L’attenzione di Calvino verso la scienza e l’importanza attribuitale sono esplicite. In un articolo pubblicato su «Il Corriere della Sera» nel 1975 (dal titolo I buchi neri) egli scrive: «A ogni secolo e a ogni rivoluzione del pensiero, sono la scienza e la filosofia che rimodellano la dimensione mitica dell’immaginazione, cioè il fondamentale rapporto tra gli uomini e le cose». Alla sua curiosità verso la matematica e la natura (certo alimentata dagli interessi personali così come da motivazioni letterarie e sociopolitiche) non è del tutto estranea anche un’iniziale educazione scientifica sviluppatasi nell’ambiente familiare.

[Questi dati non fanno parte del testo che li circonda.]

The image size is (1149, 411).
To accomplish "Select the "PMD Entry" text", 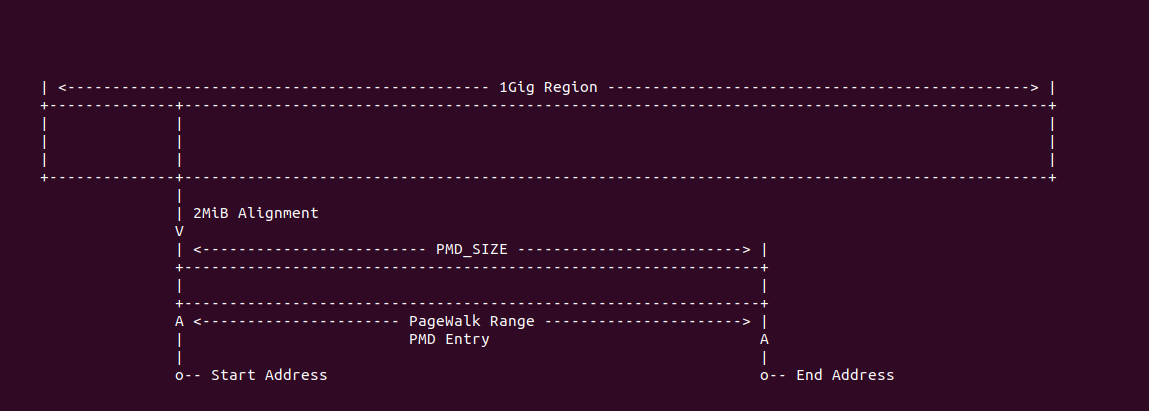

Dopo la guerra, Calvino si iscrive alla facoltà di lettere, ma dopo aver frequentato quella di agraria e aver dato quattro esami: «Sono figlio di scienziati: mio padre era un agronomo, mia madre una botanica; entrambi professori universitari. Tra i miei familiari solo gli studi scientifici erano in onore; un mio zio materno era un chimico, professore universitario, sposato a una chimica (anzi ho avuto due zii chimici sposati a due zie chimiche); mio fratello è un geologo, professore universitario». Il suo non è un caso isolato. Molto più spesso di quanto si pensi i prodotti letterari mostrano una discreta cultura scientifica dell’autore o perlomeno il possesso di alcune informazioni di base che gli permettono di affrontare esplicitamente alcuni temi matematici e di avanzare precisi riferimenti alla storia della disciplina o a problemi che le diverse comunità di ricercatori si trovano ad affrontare.

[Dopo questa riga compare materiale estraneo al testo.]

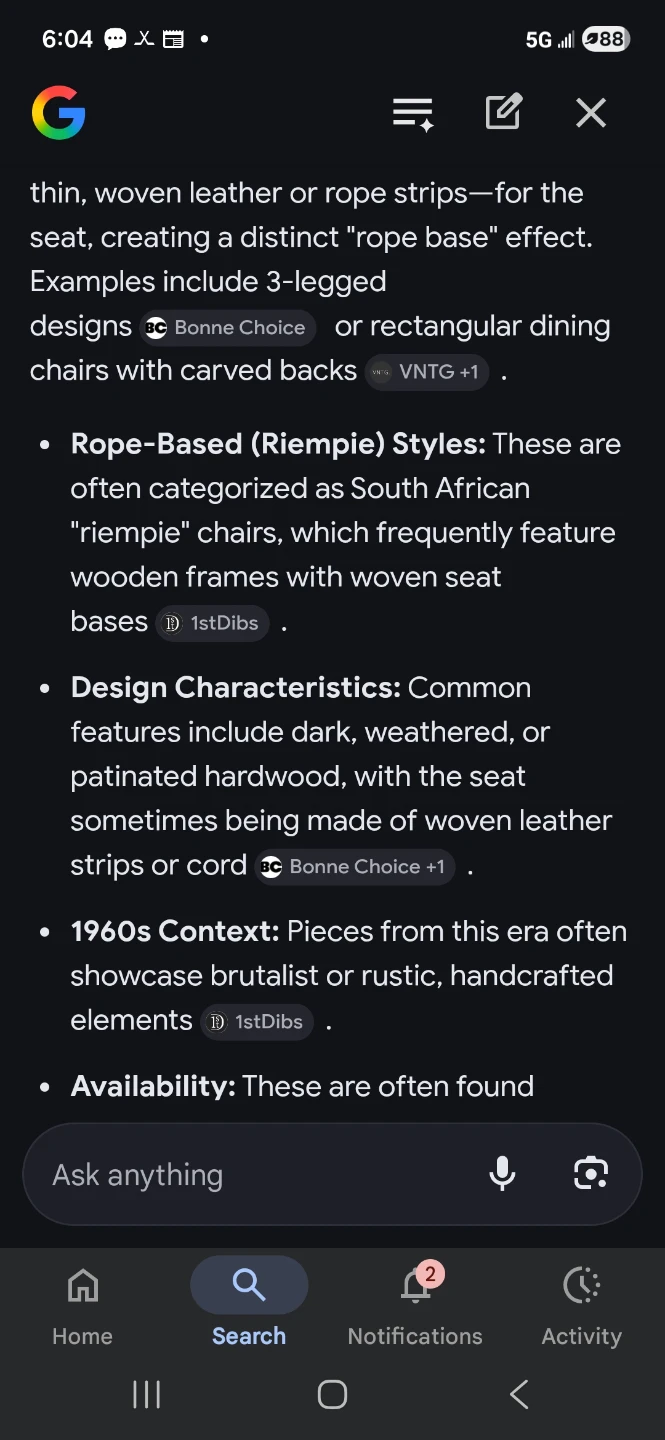Close the AI mode with X icon
Viewport: 665px width, 1440px height.
click(x=591, y=113)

Insospettabili conferme di questa attenzione al mondo della matematica si trovano addirittura nei “gialli” e nella letteratura poliziesca, a cominciare dai classici del genere. Edgar Allan Poe (1809-49) è considerato l’iniziatore del genere poliziesco. In The murders in the Morgue (I delitti di Rue Morgue, 1841), capostipite del romanzo-enigma in cui il detective raccoglie indizi, formula congetture, le modifica alla luce delle prove accumulate e poi arriva a esporre il “teorema” che risolve il caso, a proposito delle caratteristiche e delle facoltà mentali dell’investigatore, scrive: «La capacità di risolvere è probabilmente potenziata dallo studio della matematica e soprattutto dal ramo più nobile di essa che impropriamente, e solo a causa delle sue operazioni a ritroso, è stato denominato analisi». In realtà, Poe non si limita all’analisi ma coinvolge nelle sue riflessioni anche la probabilità, addirittura anticipando, in The mystery of Marie Rogêt (Il mistero di Marie Rogêt, comparso a puntate sul mensile «The Lady’s Companion Magazine» di New York tra il 1842 e il 1843) i temi alla base dell’effetto-farfalla: «Per quanto riguarda l’ultima parte della supposizione, si dovrà considerare che la più insignificante differenza nei fatti delle due vicende potrebbe dar luogo ai più importanti errori di calcolo, facendo divergere radicalmente le due sequenze dei fatti; proprio come in aritmetica un errore che in sé non ha valore, alla fine, moltiplicandosi da un punto all’altro del procedimento, produce un risultato lontanissimo dal vero».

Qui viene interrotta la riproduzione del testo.